On the ECB's next kitchen sink
Anthony Peters looks at the expected yield curve impact of euro QE.
The ECB Central Council doesn’t meet until January 22, which is more than two weeks away, but the QE subject is already moving markets and dominating conversations on a minute by minute basis. Will they? Won’t they? How can they? How can they not? It’s too little, too late. It’s too much, too late. It’s not enough. It’s too late. It’s not what is needed. It’s just what is needed. And finally, how are they going to deal with the Greek elections three days later?
I think the prevailing wisdom seems to be that QE, if visited upon an economy with shock and awe, is good stuff, but that if it trickles out half-heartedly, as the prospective ECB programme is about to do, it is most probably going to miss its objective. That does not mean, however, that it is not going to have some impact.
Bond yields will surely fall albeit that Europe has little need for lower rates. The principal effect of QE in the US and the UK will be recorded by economic historians as being of a positive psychological nature rather than of a measurable economic one and that is something the ECB’s programme, whatever it turns out to be, will surely fail at.
Doesn’t that smack of throwing the kitchen sink at the last kitchen sink?
Crushing the curve
I was yesterday talking to an old guvvie bond dog, Ian McBride of Mirexa Capital, who has over the past 25 years bought, sold, spread and reversed more bonds than you can throw a stick at. He has done some sterling work on a model covering the QE subject and concludes, based upon an assumed QE programme of €500bn and an application of a GDP-weighted capital key (if my memory serves me right), that around 85% of the volume of Germany’s 2015 issuance will be bought but only 50-odd% of French issuance and closer to 30% of Italian issuance. (NB: The ECB will not be allowed to buy at auction but will have to take paper out of the secondary markets.)
On that basis, Bunds would be bid to buggery and the curve will surely get crushed; we might well see even 10-year yields head towards zero. On the other hand, Italy will have to find cash buyers for about two-thirds of its €270bn funding requirement. Ireland is reckoned to have a funding requirement of no more than €8bn this year, a decent chunk of which should get done today when it issues its seven-year bond. Using the aforementioned capital key, the ECB might find itself obliged to buy more Irish bonds than it will actually be issuing in 2015. These are of course only musings but are interesting, irrespective.
I was asked by one market operative whether the ECB would be allowed to buy in bonds with a negative yield.
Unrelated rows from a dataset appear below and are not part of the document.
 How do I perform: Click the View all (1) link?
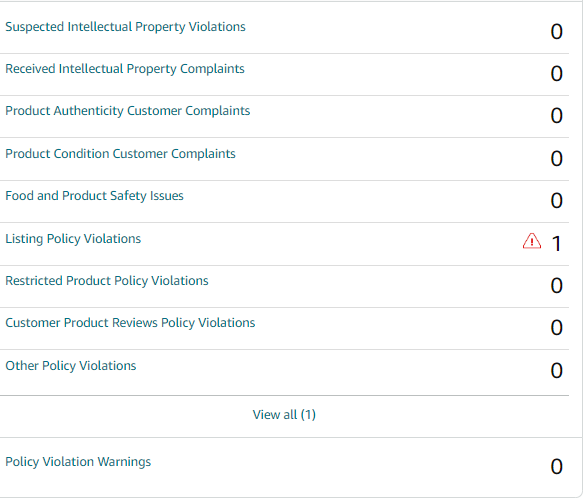tap(284, 415)
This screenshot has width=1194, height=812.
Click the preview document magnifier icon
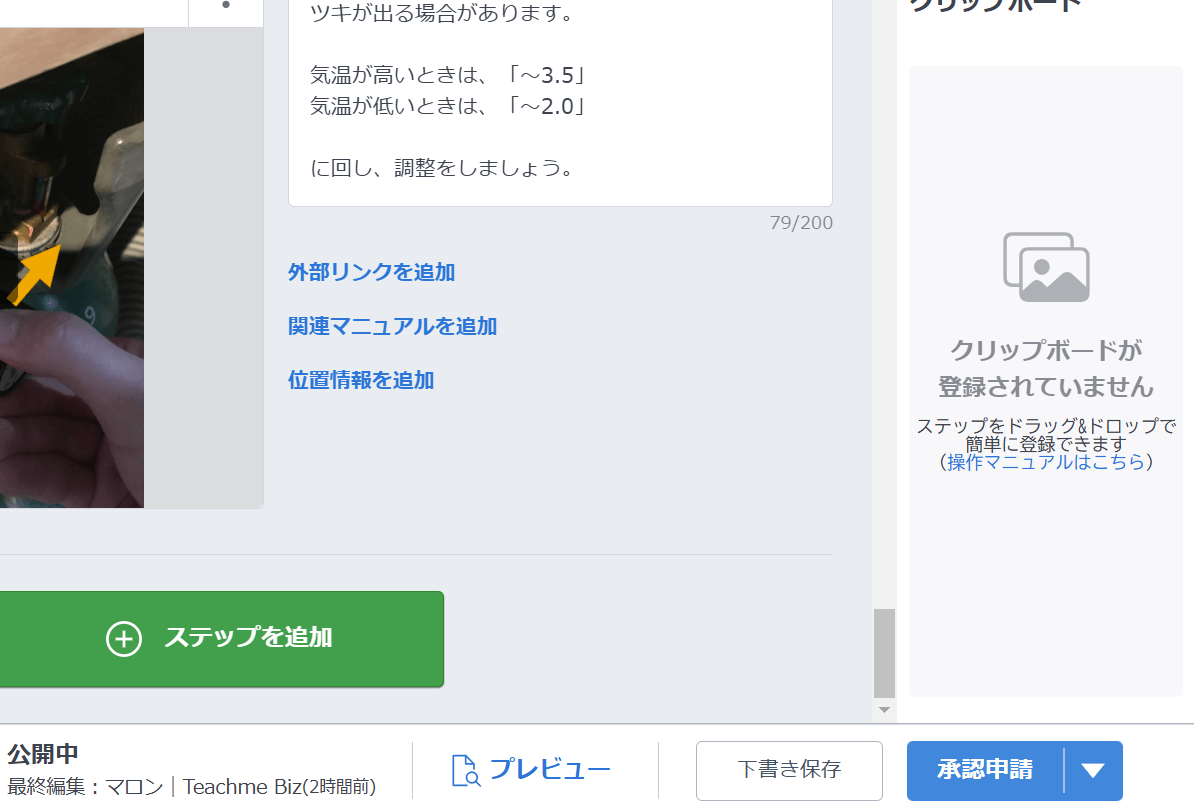click(x=466, y=770)

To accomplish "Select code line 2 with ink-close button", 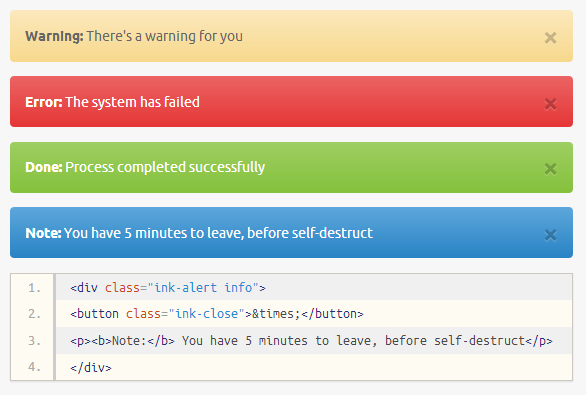I will tap(314, 314).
I have checked and it appears not to be a problem. In fact, there are only two notable constraints to the buying of bonds which are that, as said, bonds must be transparently taken out of the secondary market and that no bonds issued by financial institutions can be purchased. Other than that, and assuming the application of the capital key, it’s a free for all.
Corporates and CoCos
Meanwhile, the corporate bond market is gradually waking up. Not surprisingly, it is the US which is leading the charge with some fairly plain vanilla issuance by such old stalwarts as Ford and GE. The big deal of the day was for FedEx, the logistics group which came out of the blocks with a four tranche deal at five-year, 10-year, 20-year and 30-year. However, while the books were still open, a fifth, 50-year tranche was announced – surely on reverse enquiry – and thus we got US$250m of a 4.5% 2065 at 200bp over the long bond which was 40bp cheap to the original 30-year.
One might have thought that buying a bond with a duration of 20 and a convexity of 6.68 when the long bond is at 2.50% would be scary stuff as a 100bp back up of yields will wipe 16½ points off the price but fear of long rates heading back north does not appear to prevail currently; never mind tomorrow, show me the coupon today! I remind that as recently as last September the 30-year yield was still at 3.37%.
I will desist from listing yesterday’s losses on stock market indices, the latest new low for oil or the decline in other commodity prices – other than gold – but will remind that there are some serious credit implications. This is surely not a good time to be punting around in CoCos or in any other subordinated bank risk for that matter. Someone out there is bandying around the idea of an imminent outbreak of “Lehman squared” which I think is a bit of big call – black swans distinguish themselves by being unforeseeable and unexpected – but I do agree that there have to be risks to some banks’ balance sheets which we know little about.
Frankly, I would not be at all surprised to see the generic spread of Additional Tier 1 bonds to be 100bp wider in three months from now unless oil pretty smartly reverses its current decline.